USD / JPY recovers modestly after retreating towards 103.50

  • USD / JPY fell early in the US session.
  • The US Dollar Index remains in negative territory near 90.20.
  • The major Wall Street indices trade little changed on Tuesday.

The widespread selling pressure surrounding the dollar at the beginning of the US session caused the pair to USD/JPY fell to a daily low of 103.56. However, the pair had no difficulty making a rebound and was last seen posting small daily losses at 103.67.

DXY seems to close the day lower

The major Wall Street indices started in positive territory and the S&P 500 Index hit a new all-time high of 3,870 after the opening bell. The risky positive market environment triggered a USD selloff and dragged the US Dollar Index (DXY) to a session low of 90.11. At time of writing, the DXY was consolidating its daily losses near 90.20, where it was down 0.2% on the day.

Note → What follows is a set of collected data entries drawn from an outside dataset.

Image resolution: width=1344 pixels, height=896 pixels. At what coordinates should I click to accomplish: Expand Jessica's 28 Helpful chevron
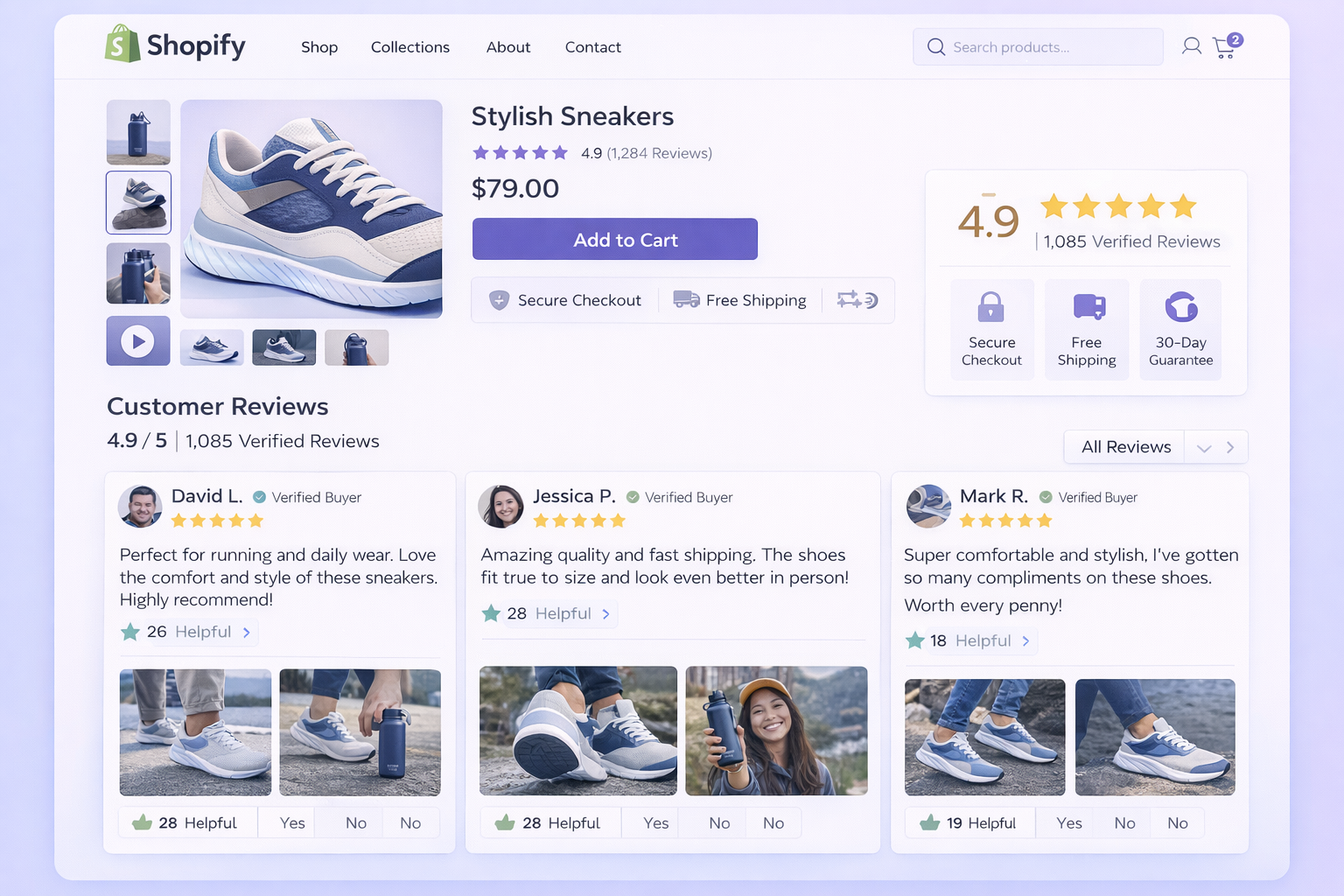coord(606,613)
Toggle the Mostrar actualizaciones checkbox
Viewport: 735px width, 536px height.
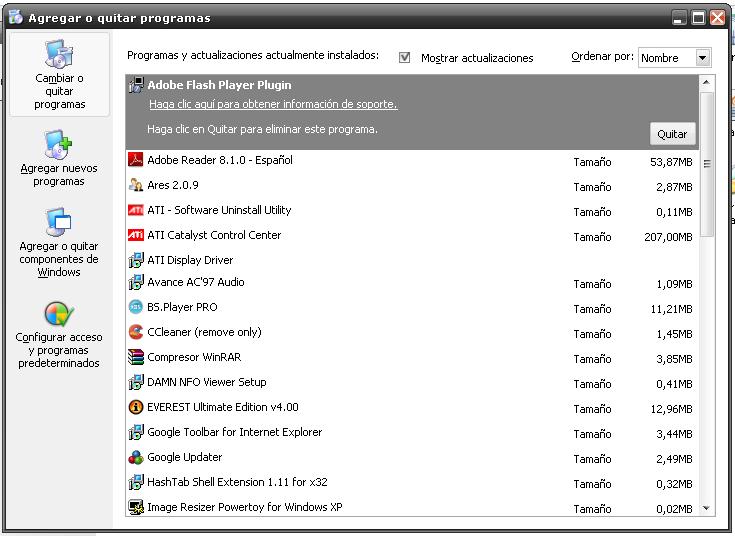click(405, 58)
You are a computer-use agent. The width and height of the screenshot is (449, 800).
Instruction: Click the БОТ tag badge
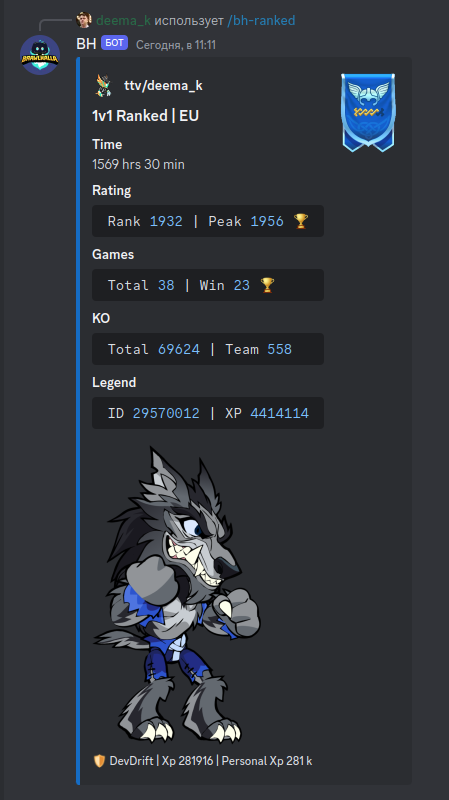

Meanwhile, US data showed that the Conference Board’s Consumer Confidence Index rose slightly to 89.3 in January from 87.1 in December. However, prior to the January FOMC meeting, the market reaction to this data was largely silent.

Market participants do not expect the Fed to announce any changes in its policy, but any indication of possible changes in the amount and duration of asset purchases could increase volatility.

During Asian business hours on Wednesday, the Coincident Index and the Leading Economic Index for November will be included in the Japanese economic calendar.